▸ PROBLEM TO SOLVE
Quote every line of the data below verbatim, leaving out the pictures.

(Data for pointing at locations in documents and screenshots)
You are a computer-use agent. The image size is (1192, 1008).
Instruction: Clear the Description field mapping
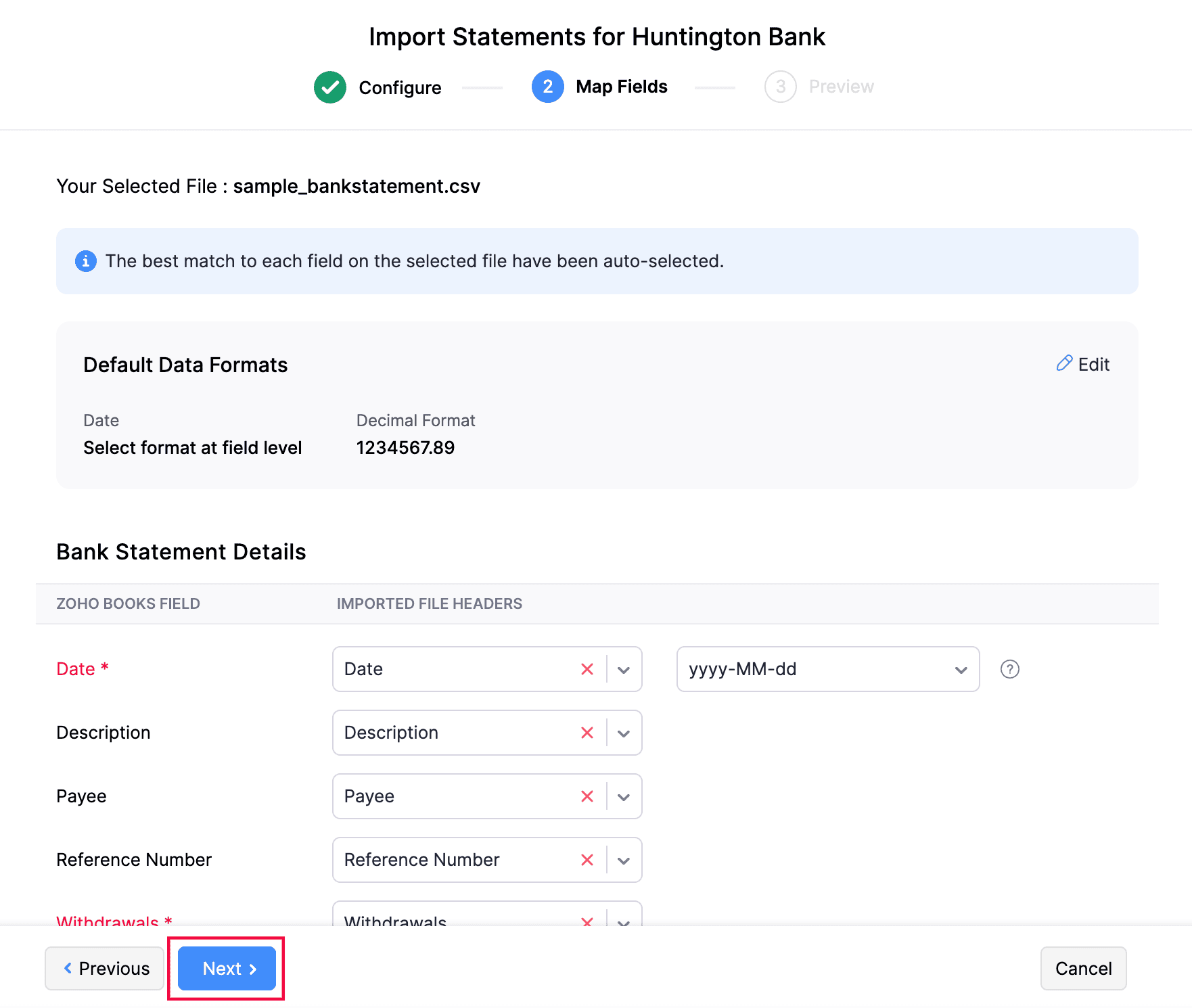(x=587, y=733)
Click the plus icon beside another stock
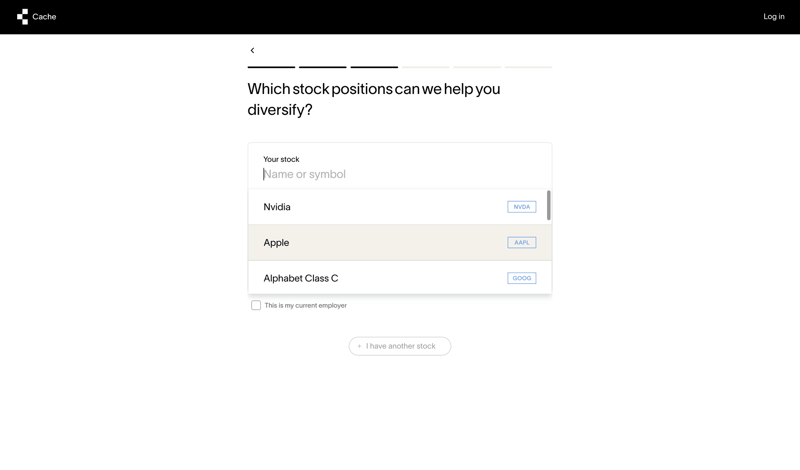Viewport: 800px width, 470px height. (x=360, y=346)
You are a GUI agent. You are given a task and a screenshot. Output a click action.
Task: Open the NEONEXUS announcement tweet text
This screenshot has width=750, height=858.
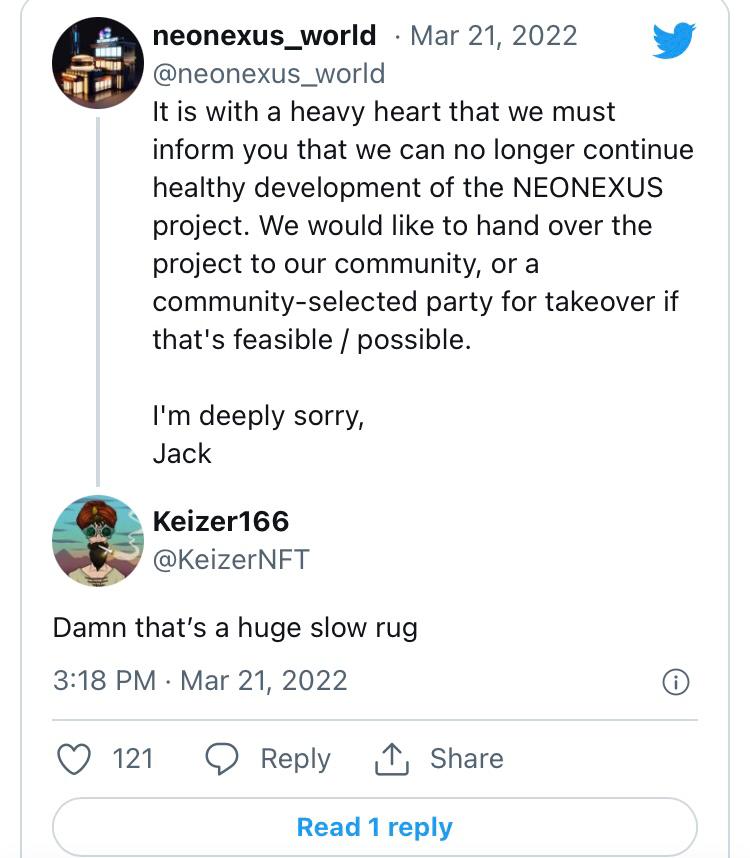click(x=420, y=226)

▸ WORKED SOLUTION
You are a computer-use agent. The image size is (1192, 1008).
Instruction: Clear the Description field mapping
(x=587, y=733)
Click the plus icon beside another stock
Viewport: 800px width, 470px height. (x=360, y=346)
You are a GUI agent. You are given a task and a screenshot. Output a click action.
Task: Open the NEONEXUS announcement tweet text
This screenshot has width=750, height=858.
click(x=420, y=226)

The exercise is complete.